■ **WHAT IS ASKED**
Reproduce the GE Vernova T&D passage below, word for word, from "GE Vernova T&D's market" up to and including "continue to meet.".

■ **SOURCE EXTRACT**
Whilst specific order book figures were not disclosed in the quarterly results, the company's consistent revenue growth trajectory—with three consecutive quarters of 38%+ year-on-year growth—suggests robust order inflows and healthy execution momentum. The company's strategic focus on high-voltage transmission equipment, where entry barriers are higher due to technical complexity, provides pricing power and margin sustainability.




The competitive landscape in India's heavy electrical equipment sector remains consolidated, with established players like ABB, Siemens Energy, and CG Power competing alongside GE Vernova T&D. However, the sheer scale of investment required—estimated at over ₹3 lakh crores for transmission infrastructure over the next five years—ensures sufficient opportunity for all major players. GE Vernova T&D's legacy as ALSTOM T&D India and its subsequent integration into the GE ecosystem provides technological depth and global best practices that differentiate it from purely domestic competitors.



Industry Leadership: Valuation Premium Reflects Quality



GE Vernova T&D's market positioning becomes clearer when viewed against its peer group in the heavy electrical equipment sector. The company's valuation multiples reflect both its operational excellence and the market's optimism about its growth prospects, though they also signal elevated expectations that the company must continue to meet.

































































Company P/E (TTM) P/BV ROE (%) Debt/Equity Div Yield (%)
GE Vernova T&D 80.98 35.70 16.31 -0.41 0.17
ABB India 60.54 14.86 18.02 -0.72 0.86
CG Power & Industrial 82.44 12.30 85.95 -0.17 0.22
BHEL 111.04 3.71 1.63 0.12 0.20
Siemens Energy India 76.41 19.19 25.11 -0.76
Hitachi Energy India 110.05 17.22 12.00 -1.00 0.03



GE Vernova T&D trades at a P/E ratio of 80.98x, positioning it in the middle of its peer group but at a substantial premium to ABB India's 60.54x. However, the company's price-to-book ratio of 35.70x stands out as the highest amongst peers, more than double ABB's 14.86x and nearly triple CG Power's 12.30x. This valuation premium reflects the market's recognition of GE Vernova T&D's improving profitability trajectory and its strategic positioning in high-growth transmission segments.

■ **MATERIAL PROVIDED**
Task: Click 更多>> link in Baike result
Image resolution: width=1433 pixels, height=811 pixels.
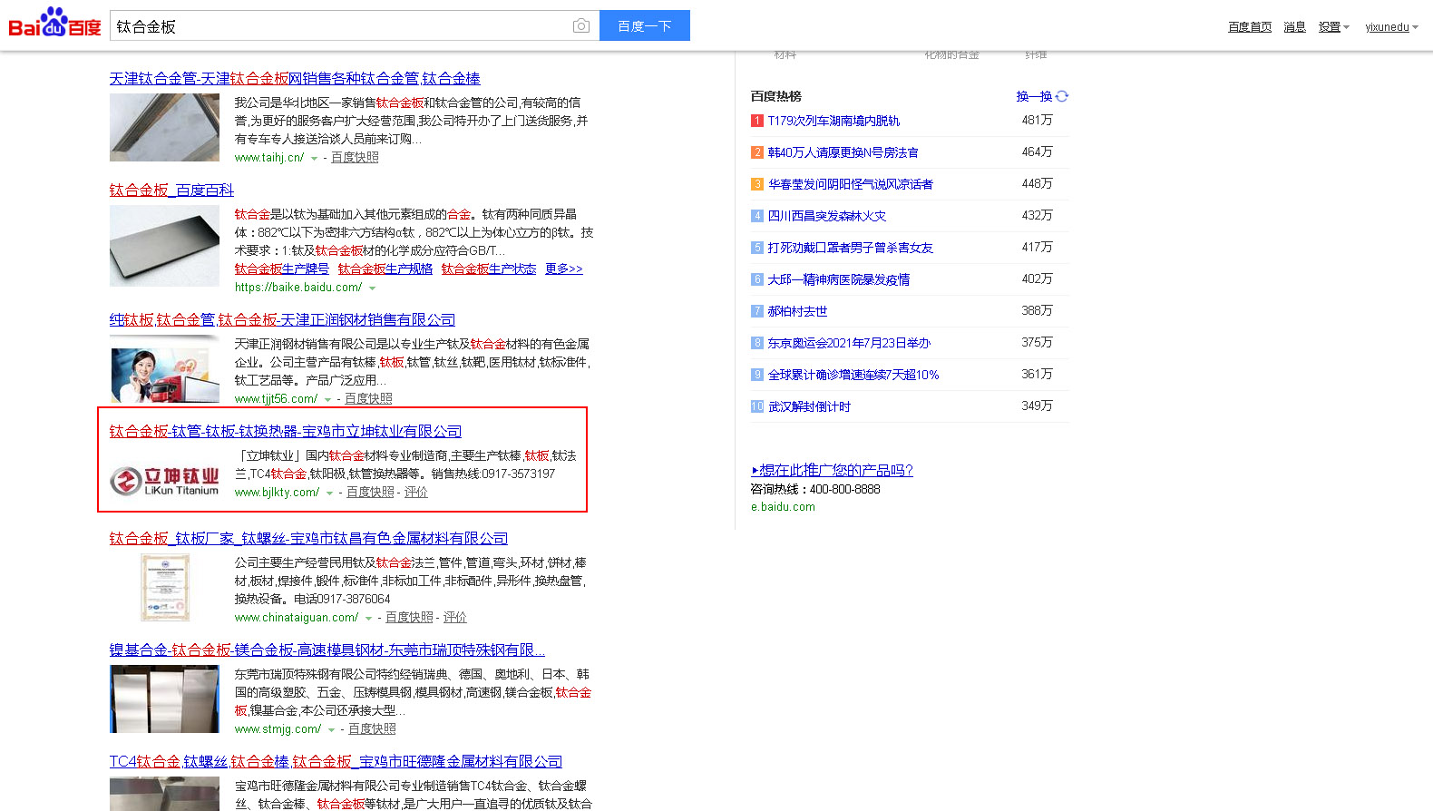Action: pos(563,269)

■ **SOLUTION TO THIS TASK**
GE Vernova T&D's market positioning becomes clearer when viewed against its peer group in the heavy electrical equipment sector. The company's valuation multiples reflect both its operational excellence and the market's optimism about its growth prospects, though they also signal elevated expectations that the company must continue to meet.